[[ SOURCE EXTRACT open ]]
Ecologenix’s development is based on a technology called FastFish-ID, which was created to identify bony fish. A small-scale study in Indonesia showed that the technology can be adapted for use in cartilaginous fish like sharks. The identification technique also makes use of the COI gene but incorporates fluorescent dyes and machine learning into the PCR procedure to help recognize species. Although it is more expensive — at $10 per test — it is more powerful because it can identify many more species at once.

Soup madness
Finning is a brutal practice that consists of cutting the fins off sharks, then tossing the animals back into the water, where they inevitably die. The commercial value of these cartilaginous appendages is so great that fishers won’t waste space in the bilges of vessels by keeping the entire fish. The gastronomic importance of the fins, whose consumption is both a Chinese cultural tradition and a tourist curiosity, depends on where they are found on the body. The most prized are the first dorsal fin — the largest one, located on the back of the animal — the pectoral fins on the sides of the trunk, and the one at the lower end of the tail.
[[ SOURCE EXTRACT closed ]]
[[ COLLECTED DATA open ]]
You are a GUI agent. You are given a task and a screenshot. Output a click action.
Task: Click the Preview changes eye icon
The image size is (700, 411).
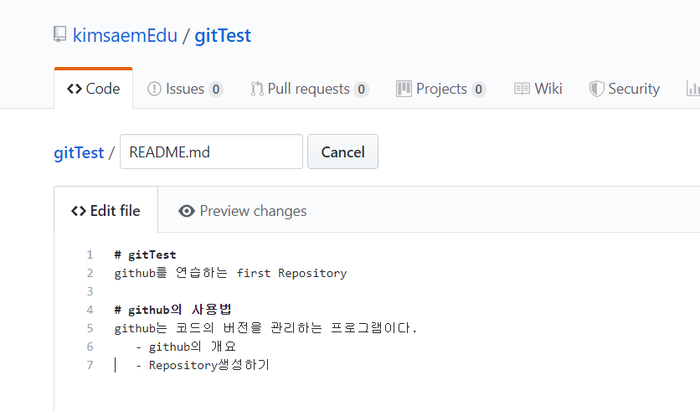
[[ COLLECTED DATA closed ]]
CHECK YOUR UNDERSTANDING
a) According to the shark-finning passage, which shark fins are the most prized?
b) Reproduce the portion of the shark-finning passage starting at "Soup madness" and ending at "of the tail.".

RESULTS OF THE TASKS
a) The first dorsal fin, the pectoral fins on the sides of the trunk, and the fin at the lower end of the tail.

b)
Soup madness
Finning is a brutal practice that consists of cutting the fins off sharks, then tossing the animals back into the water, where they inevitably die. The commercial value of these cartilaginous appendages is so great that fishers won’t waste space in the bilges of vessels by keeping the entire fish. The gastronomic importance of the fins, whose consumption is both a Chinese cultural tradition and a tourist curiosity, depends on where they are found on the body. The most prized are the first dorsal fin — the largest one, located on the back of the animal — the pectoral fins on the sides of the trunk, and the one at the lower end of the tail.